Durante muito tempo, as hóstias eram fabricadas ali, mas hoje são feitas em Lisboa, pelas irmãs Clarissas, na zona da Estrela – no edifício onde a vidente Jacinta passou os últimos dias de vida em 1920. Em média, o Santuário encomenda cem mil por mês, agora para maio foram pedidas 500 mil. Já o vinho, em regra tinto, é escolhido pelo colega e administrador Cristiano Saraiva.
Sérgio Henriques, que antes de assumir o cargo dirigiu o departamento de liturgia da diocese e era pároco em Vieira de Leiria e em Carvide, cria também os guiões das celebrações. É ele quem tem também de assegurar que os altares e as capelas estão impecáveis.
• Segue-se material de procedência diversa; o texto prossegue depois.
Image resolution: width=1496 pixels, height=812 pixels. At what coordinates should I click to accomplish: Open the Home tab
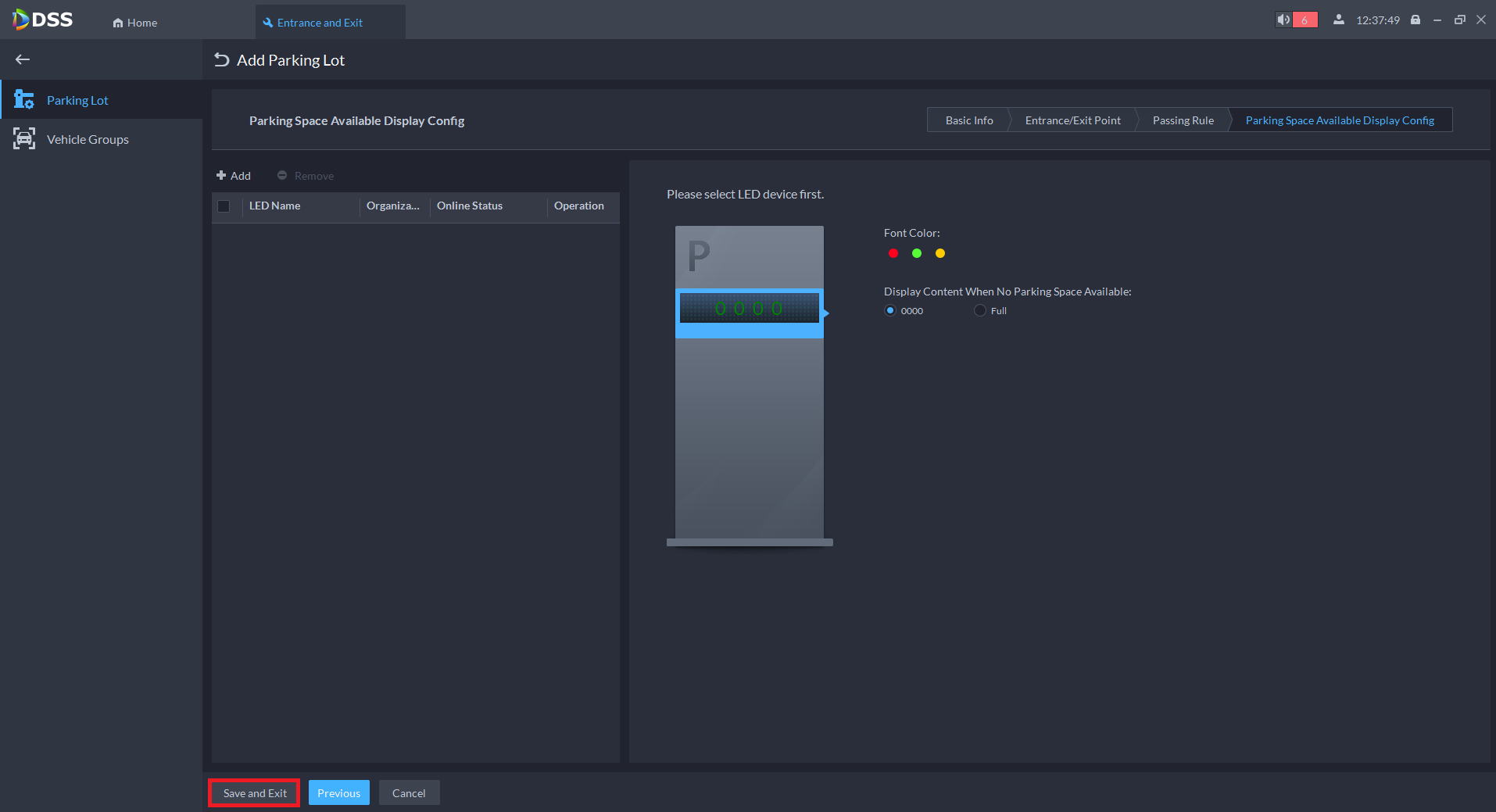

Em épocas especiais, como o Natal ou a Páscoa, encomenda a decoração ao arquiteto do Santuário.
De resto, os espaços são enfeitados pelos elementos da sua equipa, que «aproveitam as flores dadas pelos fiéis». Para tudo, o diretor conta, além dos voluntários, com 12 elementos, incluindo uma costureira e um grupo de nove pessoas lideradas por Otília Vieira, 56 anos, que limpam o espaço e cuidam dos paramentos dos padres e dos bispos.
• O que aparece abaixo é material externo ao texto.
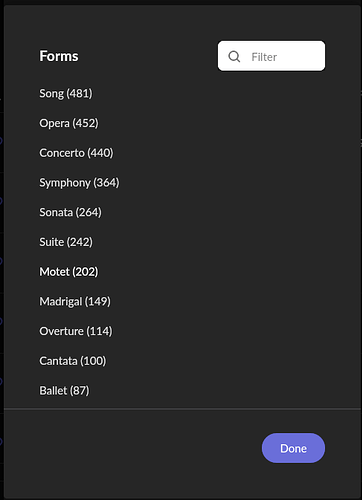
Task: Select Suite (242) in Forms list
Action: click(x=66, y=242)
O quinto sacerdote que integra este órgão de comando é Manuel de Sousa Antunes, 89 anos. É o mais velho e o que está há mais tempo a trabalhar no executivo do templo. «Cheguei aqui em 1976», conta, recordando o ano em que foi convidado pelo então bispo D. Alberto Cosme do Amaral para coordenador do serviço de apoios aos doentes, que o então recém-nomeado reitor, Monsenhor Luciano Guerra, estava a criar.
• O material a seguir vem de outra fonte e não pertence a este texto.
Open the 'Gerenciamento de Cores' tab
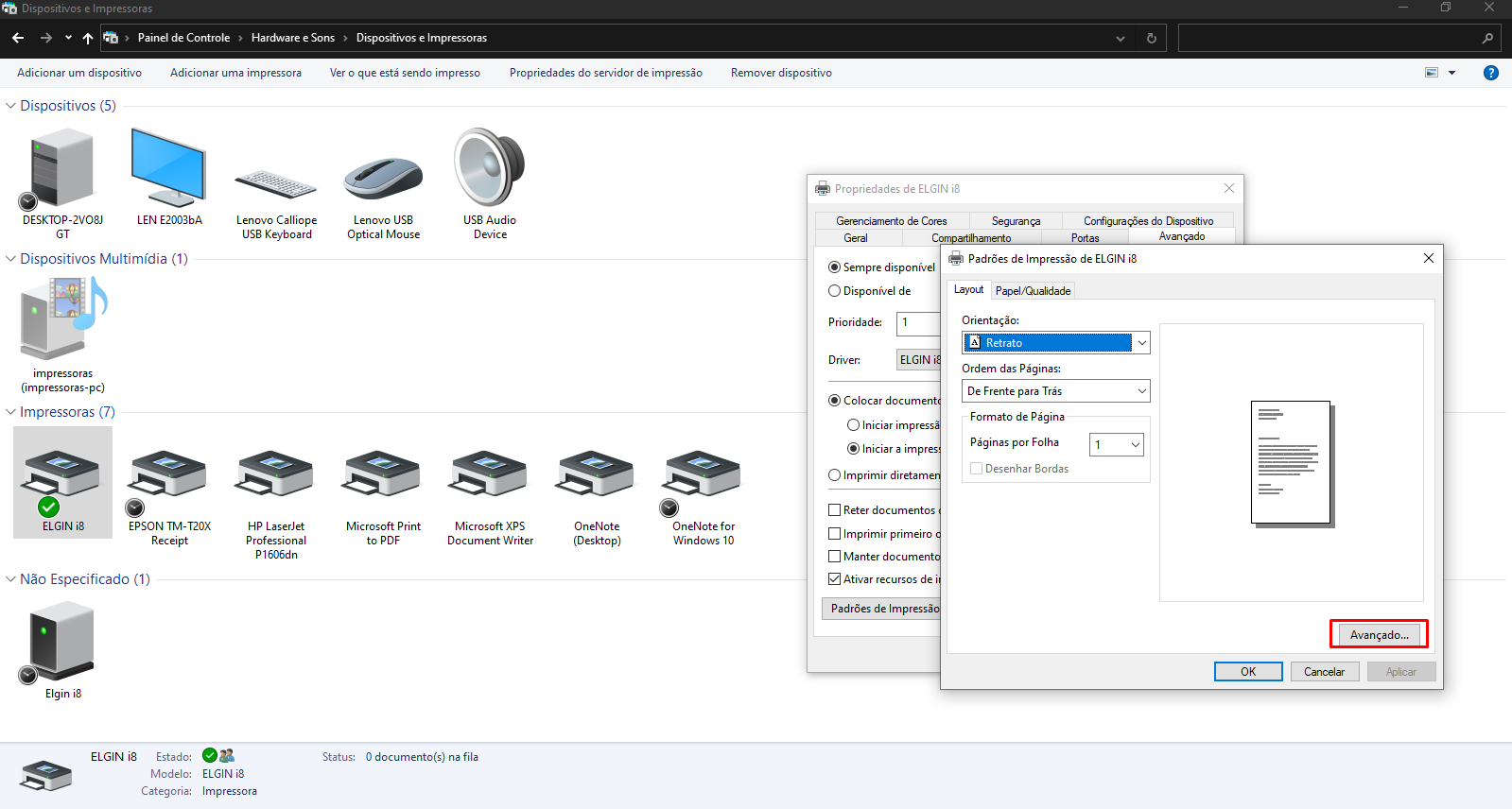Image resolution: width=1512 pixels, height=809 pixels. [891, 221]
O capelão foi também um dos impulsionadores do Movimento da Mensagem de Fátima – uma associação canónica que divulga as palavras que Nossa Senhora.
Dirige o departamento e vive na Cova da Iria há 41 anos. Todos os anos promove vinte encontros e retiros com peregrinos com problemas de saúde. «E temos semanas de férias para crianças e jovens com deficiência, o que permite ao mesmo tempo que os pais possam ter uns dias de descanso», diz o capelão. Manuel Antunes é padre há 66 anos e, mesmo radicado em Fátima, andou sempre de malas às costas.
«Durante 16 anos, andei por Portugal, Ilhas e até Brasil com a imagem peregrina», conta, referindo-se à réplica da imagem de Nossa Senhora que as várias dioceses podem solicitar ao Santuário durante algum tempo. Acompanhava a imagem no avião, no barco e no carro e ficava a dormir na diocese onde era exposta. Depois regressava ao Santuário com a imagem. Hoje já há 13 réplicas requisitadas pelo mundo inteiro.
O capelão foi também um dos impulsionadores do Movimento da Mensagem de Fátima – uma associação canónica que divulga as palavras que Nossa Senhora terá transmitido aos pastorinhos, que agora trazem o Papa a Portugal e que todos os dias levam estes sete homens a entrar nos seus gabinetes, mesmo ao pé do local onde tudo terá sucedido há cem anos.
TECNOLOGIA PARA PROTEGER A IMAGEM
A imagem de Nossa Senhora que está na Capelinha das Aparições, feita de madeira policromada, foi alvo de um rigoroso estudo científico realizado em parceria com o Instituto Politécnico de Tomar para se verificar o estado de conservação. Os exames incluíram uma TAC para analisar o interior da peça e um biofilme para descobrir o lixo e a poeira que se acumulavam.
Os resultados conhecidos há dois meses revelam que o suporte da escultura se encontra em bom estado, mas confirmam que há alguns danos no revestimento policromo, como estalados, lacunas de pequena dimensão e fissuras. Segundo Marco Daniel Duarte, que tem a tutela da arte e património do Santuário, estão a ser preparadas algumas alterações para garantir que a imagem não se degrada com o tempo, como uma nova redoma com climatização, por exemplo.
«Sempre que os papas precisam de uma imagem que simbolize o culto mariano no catolicismo pedem que a imagem de Nossa Senhora que está na Capelinha das Aparições vá a Roma.» O próprio Papa Francisco já a requisitou a 12 e a 13 de outubro, pouco depois de substituir Bento XVI.